Young adult readers respond to African-American literature
D. D. Brunner
Michigan State University
1996
262
Ph.D.
Michigan State University
1996
The purpose of the study, "Value and Authenticity: Young Adult Readers Respond to African American Literature" (hereafter known as "Value"), was to discover how four middle school students take up some traditionally used classroom novels. In other words, "Value" wanted to find out what African American students, reading outside the classroom, would value, question, or believe about some novels written about "the Black Experience." Therefore the intention of "Value" is to add student voices to the existing scholarship on The Slave Dancer (Fox), Words by Heart (Sebestyen), and Roll of Thunder, Hear My Cry (Taylor). If we accept Joel Taxel's contention that the textbooks, children's literature and indeed the social relations of the classroom are dominated by the perspectives of those in positions of social and economical authority, then the question of readership--of how children respond to, and make meaning of literary texts--is of fundamental importance given the belief that children are deleteriously influenced by racist and sexist images in literature ("Ideology" 255). Thus, some initial questions that guided this study were: (1) Based on what personal experiences and/or what stories in the readings do students believe and perhaps value these texts? (2) Contextually how may these novels force students to culturally and/or racially identify against themselves? (3) If students are more willing to actively engage a novel outside the confines of the traditional classroom, then why?
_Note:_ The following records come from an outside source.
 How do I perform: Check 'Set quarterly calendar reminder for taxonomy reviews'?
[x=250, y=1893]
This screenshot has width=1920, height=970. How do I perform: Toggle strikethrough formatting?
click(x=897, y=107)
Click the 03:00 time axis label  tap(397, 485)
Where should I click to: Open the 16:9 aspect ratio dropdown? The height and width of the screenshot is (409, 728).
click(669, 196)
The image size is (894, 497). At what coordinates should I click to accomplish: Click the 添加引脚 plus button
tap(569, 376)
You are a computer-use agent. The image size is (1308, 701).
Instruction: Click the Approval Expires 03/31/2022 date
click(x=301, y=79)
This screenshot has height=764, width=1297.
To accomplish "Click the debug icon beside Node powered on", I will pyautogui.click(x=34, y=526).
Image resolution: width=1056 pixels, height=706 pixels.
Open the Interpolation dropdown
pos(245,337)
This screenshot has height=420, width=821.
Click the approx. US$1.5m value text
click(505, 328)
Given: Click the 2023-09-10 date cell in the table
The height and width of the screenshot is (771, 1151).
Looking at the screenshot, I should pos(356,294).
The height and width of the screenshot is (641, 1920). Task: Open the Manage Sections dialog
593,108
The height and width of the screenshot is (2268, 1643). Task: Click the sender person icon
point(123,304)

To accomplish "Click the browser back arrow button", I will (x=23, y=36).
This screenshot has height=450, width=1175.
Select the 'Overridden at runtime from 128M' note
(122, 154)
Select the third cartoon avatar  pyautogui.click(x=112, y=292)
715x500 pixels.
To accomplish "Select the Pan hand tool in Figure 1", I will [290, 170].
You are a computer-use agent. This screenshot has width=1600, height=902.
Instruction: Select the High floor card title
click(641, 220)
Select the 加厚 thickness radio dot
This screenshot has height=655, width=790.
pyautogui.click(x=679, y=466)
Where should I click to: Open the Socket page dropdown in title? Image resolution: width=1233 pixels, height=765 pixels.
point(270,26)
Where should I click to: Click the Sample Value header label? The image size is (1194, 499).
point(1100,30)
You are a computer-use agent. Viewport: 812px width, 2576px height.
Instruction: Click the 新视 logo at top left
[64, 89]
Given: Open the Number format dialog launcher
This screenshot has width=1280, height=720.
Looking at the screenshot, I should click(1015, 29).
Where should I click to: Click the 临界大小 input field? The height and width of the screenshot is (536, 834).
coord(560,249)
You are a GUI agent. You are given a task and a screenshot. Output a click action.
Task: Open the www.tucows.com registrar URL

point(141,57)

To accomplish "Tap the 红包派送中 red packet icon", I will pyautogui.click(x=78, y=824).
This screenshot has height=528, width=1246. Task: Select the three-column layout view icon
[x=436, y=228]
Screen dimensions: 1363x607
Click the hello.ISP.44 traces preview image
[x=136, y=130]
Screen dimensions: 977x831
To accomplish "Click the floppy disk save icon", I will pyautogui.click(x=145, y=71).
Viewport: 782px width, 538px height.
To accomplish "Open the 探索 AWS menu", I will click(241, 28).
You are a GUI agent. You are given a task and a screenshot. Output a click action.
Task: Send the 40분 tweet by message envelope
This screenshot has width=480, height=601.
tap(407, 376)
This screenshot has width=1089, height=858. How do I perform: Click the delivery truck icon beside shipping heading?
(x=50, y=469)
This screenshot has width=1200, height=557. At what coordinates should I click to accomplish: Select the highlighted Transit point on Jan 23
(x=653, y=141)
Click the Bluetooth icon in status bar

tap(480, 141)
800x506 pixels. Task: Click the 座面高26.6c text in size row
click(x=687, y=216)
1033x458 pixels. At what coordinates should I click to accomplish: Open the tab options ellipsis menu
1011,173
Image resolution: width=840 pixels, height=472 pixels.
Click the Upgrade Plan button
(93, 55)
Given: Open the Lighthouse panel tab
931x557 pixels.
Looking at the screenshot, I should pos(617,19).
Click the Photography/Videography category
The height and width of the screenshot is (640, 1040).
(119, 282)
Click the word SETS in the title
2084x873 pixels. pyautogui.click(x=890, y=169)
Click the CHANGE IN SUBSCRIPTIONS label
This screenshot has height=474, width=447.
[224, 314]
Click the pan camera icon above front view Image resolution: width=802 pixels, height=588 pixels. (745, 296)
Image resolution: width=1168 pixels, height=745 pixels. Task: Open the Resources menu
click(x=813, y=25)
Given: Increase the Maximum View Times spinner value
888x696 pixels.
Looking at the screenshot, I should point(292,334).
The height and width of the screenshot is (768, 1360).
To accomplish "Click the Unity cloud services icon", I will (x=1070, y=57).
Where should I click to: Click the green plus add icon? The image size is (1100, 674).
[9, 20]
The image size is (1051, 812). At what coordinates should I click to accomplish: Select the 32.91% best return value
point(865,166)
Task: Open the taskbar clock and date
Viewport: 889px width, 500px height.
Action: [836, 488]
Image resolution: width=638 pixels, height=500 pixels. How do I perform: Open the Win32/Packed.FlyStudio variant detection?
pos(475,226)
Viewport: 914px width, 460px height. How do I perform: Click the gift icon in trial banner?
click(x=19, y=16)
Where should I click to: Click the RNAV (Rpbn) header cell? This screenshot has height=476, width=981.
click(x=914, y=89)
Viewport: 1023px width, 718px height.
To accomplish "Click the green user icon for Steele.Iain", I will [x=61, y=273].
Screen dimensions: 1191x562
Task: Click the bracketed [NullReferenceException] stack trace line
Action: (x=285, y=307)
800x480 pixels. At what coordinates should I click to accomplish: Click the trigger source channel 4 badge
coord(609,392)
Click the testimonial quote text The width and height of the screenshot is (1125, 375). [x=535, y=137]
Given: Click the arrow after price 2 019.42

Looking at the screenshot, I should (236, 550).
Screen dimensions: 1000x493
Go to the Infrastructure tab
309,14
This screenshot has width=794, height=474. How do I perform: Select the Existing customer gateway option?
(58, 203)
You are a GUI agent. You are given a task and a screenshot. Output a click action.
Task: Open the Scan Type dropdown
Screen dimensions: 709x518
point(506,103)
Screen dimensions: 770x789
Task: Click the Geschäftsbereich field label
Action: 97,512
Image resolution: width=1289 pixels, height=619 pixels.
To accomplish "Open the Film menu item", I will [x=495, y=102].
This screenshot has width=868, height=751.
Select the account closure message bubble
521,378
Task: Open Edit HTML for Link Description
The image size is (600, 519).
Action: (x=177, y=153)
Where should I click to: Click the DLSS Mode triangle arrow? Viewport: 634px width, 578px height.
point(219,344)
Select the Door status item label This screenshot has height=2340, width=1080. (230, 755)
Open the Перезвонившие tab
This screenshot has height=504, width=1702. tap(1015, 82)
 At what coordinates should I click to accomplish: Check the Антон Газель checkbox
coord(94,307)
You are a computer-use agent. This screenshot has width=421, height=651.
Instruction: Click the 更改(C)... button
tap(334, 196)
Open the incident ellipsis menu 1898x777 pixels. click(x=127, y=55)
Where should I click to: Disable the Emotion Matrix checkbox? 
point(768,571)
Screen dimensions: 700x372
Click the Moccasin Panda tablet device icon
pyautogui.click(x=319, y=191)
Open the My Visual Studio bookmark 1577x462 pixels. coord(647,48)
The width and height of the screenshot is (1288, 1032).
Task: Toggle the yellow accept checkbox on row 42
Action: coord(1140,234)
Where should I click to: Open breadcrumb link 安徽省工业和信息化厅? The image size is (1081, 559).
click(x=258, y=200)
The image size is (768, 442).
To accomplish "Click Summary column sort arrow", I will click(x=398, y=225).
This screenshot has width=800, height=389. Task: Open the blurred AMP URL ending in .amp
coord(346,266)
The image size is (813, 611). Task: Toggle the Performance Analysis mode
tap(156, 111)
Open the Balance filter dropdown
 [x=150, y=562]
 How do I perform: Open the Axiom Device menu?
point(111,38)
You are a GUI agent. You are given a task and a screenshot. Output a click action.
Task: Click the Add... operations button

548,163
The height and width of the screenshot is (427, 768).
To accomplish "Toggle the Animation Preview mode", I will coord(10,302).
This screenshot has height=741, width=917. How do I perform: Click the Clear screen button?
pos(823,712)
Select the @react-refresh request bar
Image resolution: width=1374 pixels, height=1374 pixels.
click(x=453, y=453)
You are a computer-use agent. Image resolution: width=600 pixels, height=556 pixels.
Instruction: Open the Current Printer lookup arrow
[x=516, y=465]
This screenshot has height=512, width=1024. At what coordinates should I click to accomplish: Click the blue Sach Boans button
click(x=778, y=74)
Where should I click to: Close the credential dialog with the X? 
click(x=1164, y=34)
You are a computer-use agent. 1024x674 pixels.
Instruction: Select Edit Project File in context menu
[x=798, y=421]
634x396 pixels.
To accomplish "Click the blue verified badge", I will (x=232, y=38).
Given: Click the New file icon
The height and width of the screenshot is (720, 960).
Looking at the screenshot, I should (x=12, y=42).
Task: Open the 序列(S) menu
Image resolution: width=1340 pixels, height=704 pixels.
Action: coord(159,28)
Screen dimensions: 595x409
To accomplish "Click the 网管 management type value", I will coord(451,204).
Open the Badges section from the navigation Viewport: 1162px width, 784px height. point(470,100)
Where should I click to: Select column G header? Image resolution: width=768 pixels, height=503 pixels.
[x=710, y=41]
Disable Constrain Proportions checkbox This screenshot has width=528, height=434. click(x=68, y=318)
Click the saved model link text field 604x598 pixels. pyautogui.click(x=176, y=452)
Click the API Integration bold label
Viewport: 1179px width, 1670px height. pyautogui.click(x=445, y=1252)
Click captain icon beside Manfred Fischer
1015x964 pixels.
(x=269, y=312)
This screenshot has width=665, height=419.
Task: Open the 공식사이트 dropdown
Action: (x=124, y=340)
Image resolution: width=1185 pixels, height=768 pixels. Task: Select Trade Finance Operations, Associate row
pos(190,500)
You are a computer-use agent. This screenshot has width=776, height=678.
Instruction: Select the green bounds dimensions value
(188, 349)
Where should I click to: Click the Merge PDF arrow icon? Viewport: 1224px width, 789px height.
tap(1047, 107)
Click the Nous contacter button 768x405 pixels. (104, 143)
Based on open-ended questions, "Value" individually invited the students to make written and oral evaluations of the novels. Among the multiple theoretical and pedagogical conclusions that can be drawn from "Value," perhaps the most important is that both the curricula and as well as individual teacher practices must allow space for students to make personal interrogations of the classroom novels. ftn Generally, the references by authors, critics, teachers and students, used in this study to "The Black Experience" acknowledge the common experience slavery, as well as the traditions that came with and grew out of the enslavement of African American people.